We are working through this new normal.  It's been a month and I really can't believe it.  We stopped thinking about when we will be back to normal and we concentrate on today.  We have bible lessons and announcements right after breakfast.  Then we move on to chores and starting our day.  Then we do school work until its complete.  Kinleigh and Caleb do their lessons in their rooms.  Caleb on his school computer and Kinleigh on our home laptop.  While they watch videos, I do circle time with the twins.  We go over weather, seasons, days of the week, counting, writing, and letter sounds.  Whatever we can fit in, we do.  They have online aps they do and we read some scholastic books and watch videos about them.  We will even do a craft to tie it all in.  Caleb's last zoom call is at 2, and Kinleigh and I have been reading during that time. 
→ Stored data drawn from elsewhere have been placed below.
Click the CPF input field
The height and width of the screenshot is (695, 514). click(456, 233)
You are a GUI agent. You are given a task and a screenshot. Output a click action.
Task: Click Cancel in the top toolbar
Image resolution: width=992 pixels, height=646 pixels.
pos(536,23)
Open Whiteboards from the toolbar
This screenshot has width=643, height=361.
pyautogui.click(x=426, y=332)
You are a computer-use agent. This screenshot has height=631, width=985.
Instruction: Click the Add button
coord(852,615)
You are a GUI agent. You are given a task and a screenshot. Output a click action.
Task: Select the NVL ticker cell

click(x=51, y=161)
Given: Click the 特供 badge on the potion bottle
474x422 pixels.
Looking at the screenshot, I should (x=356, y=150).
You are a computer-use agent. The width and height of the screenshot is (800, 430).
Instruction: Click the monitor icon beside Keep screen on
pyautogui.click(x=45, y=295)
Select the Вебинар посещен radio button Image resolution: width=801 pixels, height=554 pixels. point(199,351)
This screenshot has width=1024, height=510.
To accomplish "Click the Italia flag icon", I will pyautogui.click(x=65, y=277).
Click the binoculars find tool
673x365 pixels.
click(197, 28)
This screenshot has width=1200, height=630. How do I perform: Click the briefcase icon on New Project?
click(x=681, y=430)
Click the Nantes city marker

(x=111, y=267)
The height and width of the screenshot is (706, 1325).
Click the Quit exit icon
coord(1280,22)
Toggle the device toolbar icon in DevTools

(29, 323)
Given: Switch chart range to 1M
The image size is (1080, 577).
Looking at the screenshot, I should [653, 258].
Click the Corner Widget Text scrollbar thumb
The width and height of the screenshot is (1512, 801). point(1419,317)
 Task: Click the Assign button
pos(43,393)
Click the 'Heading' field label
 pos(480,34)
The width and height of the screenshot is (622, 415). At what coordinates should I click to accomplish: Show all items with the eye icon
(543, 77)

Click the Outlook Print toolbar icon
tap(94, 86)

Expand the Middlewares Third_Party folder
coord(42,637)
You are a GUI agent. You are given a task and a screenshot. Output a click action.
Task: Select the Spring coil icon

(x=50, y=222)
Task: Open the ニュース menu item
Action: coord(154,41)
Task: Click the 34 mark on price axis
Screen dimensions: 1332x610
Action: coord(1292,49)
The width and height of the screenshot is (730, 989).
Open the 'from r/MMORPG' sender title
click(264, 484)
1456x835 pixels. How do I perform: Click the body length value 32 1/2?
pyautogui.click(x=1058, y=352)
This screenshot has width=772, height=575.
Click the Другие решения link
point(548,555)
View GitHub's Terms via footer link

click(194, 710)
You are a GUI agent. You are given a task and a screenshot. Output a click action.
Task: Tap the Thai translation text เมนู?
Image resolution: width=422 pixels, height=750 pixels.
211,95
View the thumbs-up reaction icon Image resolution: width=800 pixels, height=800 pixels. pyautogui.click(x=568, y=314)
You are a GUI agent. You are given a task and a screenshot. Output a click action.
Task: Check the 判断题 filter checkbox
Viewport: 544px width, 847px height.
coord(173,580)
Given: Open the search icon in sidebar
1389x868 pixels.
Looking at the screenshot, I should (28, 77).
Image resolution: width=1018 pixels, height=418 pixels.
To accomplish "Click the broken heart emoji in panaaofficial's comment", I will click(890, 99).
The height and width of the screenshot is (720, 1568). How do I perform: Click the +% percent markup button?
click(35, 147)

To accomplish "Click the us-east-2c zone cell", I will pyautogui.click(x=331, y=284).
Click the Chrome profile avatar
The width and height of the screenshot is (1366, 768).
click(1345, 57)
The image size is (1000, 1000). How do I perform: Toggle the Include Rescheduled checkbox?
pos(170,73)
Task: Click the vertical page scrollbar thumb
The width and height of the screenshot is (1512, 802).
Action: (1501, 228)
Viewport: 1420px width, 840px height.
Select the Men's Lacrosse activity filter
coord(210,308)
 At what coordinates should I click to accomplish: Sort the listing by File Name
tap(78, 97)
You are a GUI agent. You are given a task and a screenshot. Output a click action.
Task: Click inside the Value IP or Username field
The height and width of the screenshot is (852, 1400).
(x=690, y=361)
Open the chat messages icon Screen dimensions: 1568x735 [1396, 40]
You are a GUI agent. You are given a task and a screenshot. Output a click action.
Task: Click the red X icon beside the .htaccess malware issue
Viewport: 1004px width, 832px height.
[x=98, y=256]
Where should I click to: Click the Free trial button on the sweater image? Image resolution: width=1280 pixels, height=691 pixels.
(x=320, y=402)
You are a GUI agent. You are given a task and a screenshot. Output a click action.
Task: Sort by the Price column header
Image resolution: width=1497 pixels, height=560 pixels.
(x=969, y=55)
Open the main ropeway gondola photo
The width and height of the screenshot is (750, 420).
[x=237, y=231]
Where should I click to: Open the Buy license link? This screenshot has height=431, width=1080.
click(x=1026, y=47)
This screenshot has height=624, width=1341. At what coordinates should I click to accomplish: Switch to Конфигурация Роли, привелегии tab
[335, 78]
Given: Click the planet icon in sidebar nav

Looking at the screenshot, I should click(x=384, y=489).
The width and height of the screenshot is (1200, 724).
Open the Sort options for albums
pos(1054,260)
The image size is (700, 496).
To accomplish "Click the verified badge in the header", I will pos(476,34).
This new homeschool life is crazy busy and I find myself still in my pajamas at noon.  You run from one requirement to the other and wait for just a moment to take a breath.  But then there are sweet moments that are slow and a blessing.  They open my eyes to the bigger picture of all of this for our family.  Being together, with no place to be, will never happen like this again.  The uniqueness of that time does not escape me.